▶ [DIRECTIONS FOR THIS TASK]: Copy the lines from the line containing "Task: Select the Maintenance" through the line containing "point(188,659)", changing nothing.

▶ [RAW DATA]:
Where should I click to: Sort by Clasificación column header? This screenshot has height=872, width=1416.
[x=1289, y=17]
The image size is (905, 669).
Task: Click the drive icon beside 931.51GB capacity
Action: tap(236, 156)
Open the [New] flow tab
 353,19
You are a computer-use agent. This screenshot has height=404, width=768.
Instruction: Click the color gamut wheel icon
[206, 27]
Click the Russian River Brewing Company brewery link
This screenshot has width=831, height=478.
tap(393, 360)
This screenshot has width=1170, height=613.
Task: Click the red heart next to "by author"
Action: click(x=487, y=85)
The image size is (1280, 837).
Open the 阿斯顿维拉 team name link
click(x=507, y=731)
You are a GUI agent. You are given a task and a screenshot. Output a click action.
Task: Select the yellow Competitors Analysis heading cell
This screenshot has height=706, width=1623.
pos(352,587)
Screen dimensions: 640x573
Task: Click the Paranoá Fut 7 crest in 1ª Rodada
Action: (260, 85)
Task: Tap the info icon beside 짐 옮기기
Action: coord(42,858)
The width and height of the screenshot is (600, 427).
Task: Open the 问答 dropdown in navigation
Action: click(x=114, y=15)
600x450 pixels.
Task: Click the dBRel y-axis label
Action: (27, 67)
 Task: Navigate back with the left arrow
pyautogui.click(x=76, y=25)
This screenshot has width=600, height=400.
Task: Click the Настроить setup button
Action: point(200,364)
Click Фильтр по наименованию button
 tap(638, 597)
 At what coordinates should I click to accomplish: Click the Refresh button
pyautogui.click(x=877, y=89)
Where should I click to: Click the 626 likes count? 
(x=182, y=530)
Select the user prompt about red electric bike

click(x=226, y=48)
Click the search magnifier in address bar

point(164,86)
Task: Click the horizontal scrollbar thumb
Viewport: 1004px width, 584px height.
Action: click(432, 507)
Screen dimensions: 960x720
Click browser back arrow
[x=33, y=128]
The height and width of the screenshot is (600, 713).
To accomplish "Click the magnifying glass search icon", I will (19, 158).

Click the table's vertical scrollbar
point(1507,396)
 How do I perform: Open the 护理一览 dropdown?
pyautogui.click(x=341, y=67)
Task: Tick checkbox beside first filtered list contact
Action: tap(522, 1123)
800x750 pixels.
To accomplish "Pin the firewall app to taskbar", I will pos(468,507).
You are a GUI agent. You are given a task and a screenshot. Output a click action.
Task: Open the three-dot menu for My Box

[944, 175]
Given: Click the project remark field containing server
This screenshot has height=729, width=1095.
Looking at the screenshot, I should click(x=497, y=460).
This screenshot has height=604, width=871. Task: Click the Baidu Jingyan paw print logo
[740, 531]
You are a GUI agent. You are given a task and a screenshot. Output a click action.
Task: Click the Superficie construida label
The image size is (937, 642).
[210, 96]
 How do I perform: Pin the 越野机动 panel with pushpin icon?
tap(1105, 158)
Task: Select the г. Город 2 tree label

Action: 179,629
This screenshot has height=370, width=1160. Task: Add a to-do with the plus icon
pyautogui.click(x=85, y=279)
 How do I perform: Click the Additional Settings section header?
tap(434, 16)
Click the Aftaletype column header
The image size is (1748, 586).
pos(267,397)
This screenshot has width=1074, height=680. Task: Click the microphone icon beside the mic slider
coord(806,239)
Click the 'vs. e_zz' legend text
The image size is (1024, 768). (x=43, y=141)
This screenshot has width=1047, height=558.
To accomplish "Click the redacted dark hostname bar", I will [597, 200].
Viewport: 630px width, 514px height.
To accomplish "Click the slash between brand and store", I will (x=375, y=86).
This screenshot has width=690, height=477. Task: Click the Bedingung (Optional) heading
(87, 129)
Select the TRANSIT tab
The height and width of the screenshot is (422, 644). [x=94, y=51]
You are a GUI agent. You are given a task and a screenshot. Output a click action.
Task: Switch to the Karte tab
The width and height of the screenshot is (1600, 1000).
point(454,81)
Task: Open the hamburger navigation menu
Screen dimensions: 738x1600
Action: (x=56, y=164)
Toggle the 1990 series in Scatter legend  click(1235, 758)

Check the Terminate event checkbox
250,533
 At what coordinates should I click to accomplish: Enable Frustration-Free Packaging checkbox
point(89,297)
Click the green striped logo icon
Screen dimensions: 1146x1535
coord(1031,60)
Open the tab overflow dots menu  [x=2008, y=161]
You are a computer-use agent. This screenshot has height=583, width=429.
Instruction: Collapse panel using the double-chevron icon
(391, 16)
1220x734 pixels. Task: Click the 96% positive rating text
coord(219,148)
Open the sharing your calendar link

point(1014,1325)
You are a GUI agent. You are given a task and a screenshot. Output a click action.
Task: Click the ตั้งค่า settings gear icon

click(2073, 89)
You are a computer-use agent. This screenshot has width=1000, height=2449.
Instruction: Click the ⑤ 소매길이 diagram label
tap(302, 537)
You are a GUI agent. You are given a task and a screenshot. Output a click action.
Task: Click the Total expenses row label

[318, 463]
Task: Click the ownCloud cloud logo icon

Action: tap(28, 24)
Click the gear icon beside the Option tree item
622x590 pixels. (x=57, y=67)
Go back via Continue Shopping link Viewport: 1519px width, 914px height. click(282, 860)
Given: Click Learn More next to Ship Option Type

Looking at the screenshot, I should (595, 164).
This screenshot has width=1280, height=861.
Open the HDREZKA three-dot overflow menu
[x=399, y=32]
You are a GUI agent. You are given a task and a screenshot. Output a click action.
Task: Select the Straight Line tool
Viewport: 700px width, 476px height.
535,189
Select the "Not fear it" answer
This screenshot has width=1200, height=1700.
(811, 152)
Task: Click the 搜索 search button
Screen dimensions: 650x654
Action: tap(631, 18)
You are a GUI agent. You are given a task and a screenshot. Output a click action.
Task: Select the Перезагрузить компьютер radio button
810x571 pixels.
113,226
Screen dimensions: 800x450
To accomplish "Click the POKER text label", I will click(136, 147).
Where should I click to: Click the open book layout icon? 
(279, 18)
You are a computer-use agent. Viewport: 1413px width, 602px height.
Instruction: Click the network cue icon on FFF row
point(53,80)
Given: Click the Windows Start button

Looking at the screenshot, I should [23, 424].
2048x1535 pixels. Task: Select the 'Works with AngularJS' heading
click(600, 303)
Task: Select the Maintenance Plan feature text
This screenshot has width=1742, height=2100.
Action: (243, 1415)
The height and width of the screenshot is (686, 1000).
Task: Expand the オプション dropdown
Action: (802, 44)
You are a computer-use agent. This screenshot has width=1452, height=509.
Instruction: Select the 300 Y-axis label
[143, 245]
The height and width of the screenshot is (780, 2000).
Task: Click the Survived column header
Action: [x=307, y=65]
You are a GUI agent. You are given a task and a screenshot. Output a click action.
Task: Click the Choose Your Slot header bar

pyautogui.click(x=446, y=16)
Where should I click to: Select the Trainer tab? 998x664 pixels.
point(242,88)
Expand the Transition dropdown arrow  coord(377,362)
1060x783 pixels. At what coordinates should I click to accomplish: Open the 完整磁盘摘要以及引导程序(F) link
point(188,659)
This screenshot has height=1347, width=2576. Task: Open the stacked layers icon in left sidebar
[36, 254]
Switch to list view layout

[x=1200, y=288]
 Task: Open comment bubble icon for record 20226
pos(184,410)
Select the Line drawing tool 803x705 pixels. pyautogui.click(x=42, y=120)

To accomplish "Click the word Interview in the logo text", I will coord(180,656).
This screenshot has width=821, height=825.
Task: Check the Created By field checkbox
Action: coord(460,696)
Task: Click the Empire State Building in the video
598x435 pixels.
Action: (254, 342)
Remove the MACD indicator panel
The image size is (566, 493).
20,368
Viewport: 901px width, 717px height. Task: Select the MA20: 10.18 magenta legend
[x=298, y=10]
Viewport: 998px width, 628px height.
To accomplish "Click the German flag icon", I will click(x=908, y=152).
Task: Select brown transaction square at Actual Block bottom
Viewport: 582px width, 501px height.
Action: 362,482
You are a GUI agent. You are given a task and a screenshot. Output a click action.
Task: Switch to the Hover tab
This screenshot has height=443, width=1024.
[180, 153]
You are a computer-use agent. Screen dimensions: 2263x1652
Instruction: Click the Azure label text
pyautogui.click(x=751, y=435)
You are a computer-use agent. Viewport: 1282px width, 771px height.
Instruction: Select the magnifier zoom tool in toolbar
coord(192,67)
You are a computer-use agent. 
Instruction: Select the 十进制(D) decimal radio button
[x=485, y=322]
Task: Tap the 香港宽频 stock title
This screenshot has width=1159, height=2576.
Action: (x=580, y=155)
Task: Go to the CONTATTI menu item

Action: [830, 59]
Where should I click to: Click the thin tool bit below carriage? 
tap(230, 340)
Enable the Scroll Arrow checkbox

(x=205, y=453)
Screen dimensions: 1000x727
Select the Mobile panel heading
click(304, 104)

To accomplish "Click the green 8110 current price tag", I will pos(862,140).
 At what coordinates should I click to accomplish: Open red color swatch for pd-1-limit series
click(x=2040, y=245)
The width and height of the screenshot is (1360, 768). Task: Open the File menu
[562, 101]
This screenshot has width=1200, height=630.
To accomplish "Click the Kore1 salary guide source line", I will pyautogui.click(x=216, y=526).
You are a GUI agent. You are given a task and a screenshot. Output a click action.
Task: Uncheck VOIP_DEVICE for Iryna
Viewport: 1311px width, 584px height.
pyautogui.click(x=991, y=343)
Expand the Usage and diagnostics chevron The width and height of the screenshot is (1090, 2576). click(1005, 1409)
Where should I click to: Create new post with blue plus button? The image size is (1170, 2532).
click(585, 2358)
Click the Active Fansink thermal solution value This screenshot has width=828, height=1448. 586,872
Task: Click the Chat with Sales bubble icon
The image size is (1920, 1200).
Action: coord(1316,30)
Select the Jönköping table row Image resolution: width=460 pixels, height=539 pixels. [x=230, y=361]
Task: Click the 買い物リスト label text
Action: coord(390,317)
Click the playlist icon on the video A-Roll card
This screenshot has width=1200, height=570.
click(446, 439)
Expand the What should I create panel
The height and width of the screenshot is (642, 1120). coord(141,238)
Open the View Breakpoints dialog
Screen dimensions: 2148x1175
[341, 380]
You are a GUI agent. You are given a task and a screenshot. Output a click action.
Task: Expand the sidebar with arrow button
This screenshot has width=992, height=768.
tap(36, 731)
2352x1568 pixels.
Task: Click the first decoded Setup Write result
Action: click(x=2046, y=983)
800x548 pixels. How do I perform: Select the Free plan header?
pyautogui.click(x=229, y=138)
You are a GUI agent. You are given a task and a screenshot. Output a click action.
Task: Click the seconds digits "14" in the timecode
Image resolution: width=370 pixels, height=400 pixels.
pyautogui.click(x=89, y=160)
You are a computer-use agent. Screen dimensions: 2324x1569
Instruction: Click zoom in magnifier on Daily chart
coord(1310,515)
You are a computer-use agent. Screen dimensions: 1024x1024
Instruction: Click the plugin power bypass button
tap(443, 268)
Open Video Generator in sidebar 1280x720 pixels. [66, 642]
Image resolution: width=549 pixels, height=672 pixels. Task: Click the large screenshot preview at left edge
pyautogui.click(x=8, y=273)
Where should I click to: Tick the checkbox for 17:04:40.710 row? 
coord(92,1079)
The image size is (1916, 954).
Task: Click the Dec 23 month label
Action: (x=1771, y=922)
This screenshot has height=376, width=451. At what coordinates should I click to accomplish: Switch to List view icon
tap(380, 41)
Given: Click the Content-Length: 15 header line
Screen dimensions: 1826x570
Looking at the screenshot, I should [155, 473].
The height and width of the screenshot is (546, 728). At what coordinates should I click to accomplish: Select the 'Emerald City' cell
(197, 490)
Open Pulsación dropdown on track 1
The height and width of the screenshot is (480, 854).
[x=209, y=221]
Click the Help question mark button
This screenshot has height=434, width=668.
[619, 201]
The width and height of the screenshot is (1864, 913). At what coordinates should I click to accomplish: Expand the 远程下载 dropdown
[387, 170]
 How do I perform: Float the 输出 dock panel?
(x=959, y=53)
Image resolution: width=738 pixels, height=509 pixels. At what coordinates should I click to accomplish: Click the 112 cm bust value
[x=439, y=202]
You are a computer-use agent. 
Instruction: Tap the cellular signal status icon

▶ [ANSWER TO THIS TASK]:
Task: Select the Maintenance Plan feature text
This screenshot has width=1742, height=2100.
Action: (243, 1415)
The height and width of the screenshot is (686, 1000).
Task: Expand the オプション dropdown
Action: (802, 44)
You are a computer-use agent. This screenshot has width=1452, height=509.
Instruction: Select the 300 Y-axis label
[143, 245]
The height and width of the screenshot is (780, 2000).
Task: Click the Survived column header
Action: [x=307, y=65]
You are a GUI agent. You are given a task and a screenshot. Output a click action.
Task: Click the Choose Your Slot header bar

pyautogui.click(x=446, y=16)
Where should I click to: Select the Trainer tab? 998x664 pixels.
point(242,88)
Expand the Transition dropdown arrow  coord(377,362)
1060x783 pixels. At what coordinates should I click to accomplish: Open the 完整磁盘摘要以及引导程序(F) link
point(188,659)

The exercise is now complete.